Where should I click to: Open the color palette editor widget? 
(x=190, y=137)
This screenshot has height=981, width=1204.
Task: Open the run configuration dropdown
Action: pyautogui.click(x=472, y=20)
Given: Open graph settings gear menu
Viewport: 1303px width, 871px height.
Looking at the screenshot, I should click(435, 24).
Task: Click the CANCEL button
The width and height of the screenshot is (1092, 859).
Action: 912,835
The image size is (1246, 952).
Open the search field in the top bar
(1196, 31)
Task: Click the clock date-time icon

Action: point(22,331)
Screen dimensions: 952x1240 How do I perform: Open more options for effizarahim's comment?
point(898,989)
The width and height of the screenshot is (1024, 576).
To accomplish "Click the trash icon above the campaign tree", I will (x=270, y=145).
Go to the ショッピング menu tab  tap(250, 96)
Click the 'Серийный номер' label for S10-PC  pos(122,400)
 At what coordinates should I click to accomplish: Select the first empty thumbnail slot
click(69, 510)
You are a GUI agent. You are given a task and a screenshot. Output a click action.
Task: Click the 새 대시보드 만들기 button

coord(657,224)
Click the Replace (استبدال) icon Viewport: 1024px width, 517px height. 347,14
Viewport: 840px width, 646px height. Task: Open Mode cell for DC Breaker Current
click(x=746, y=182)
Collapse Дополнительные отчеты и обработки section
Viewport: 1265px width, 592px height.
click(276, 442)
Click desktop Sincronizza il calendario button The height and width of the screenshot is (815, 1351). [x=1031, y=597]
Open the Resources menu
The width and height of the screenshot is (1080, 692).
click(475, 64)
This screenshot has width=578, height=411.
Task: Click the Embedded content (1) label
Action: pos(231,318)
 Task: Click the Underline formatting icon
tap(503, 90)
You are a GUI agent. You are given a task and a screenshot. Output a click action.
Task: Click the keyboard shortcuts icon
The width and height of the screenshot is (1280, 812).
#####
- What is required:
All lines starting at the one holding "Task: Click the 새 대시보드 만들기 button" and ending at the last line above must be output exactly, and no other line may appear.

- Written response:
Task: Click the 새 대시보드 만들기 button

coord(657,224)
Click the Replace (استبدال) icon Viewport: 1024px width, 517px height. 347,14
Viewport: 840px width, 646px height. Task: Open Mode cell for DC Breaker Current
click(x=746, y=182)
Collapse Дополнительные отчеты и обработки section
Viewport: 1265px width, 592px height.
click(276, 442)
Click desktop Sincronizza il calendario button The height and width of the screenshot is (815, 1351). [x=1031, y=597]
Open the Resources menu
The width and height of the screenshot is (1080, 692).
click(475, 64)
This screenshot has width=578, height=411.
Task: Click the Embedded content (1) label
Action: pos(231,318)
 Task: Click the Underline formatting icon
tap(503, 90)
You are a GUI agent. You are given a task and a screenshot. Output a click action.
Task: Click the keyboard shortcuts icon
The width and height of the screenshot is (1280, 812).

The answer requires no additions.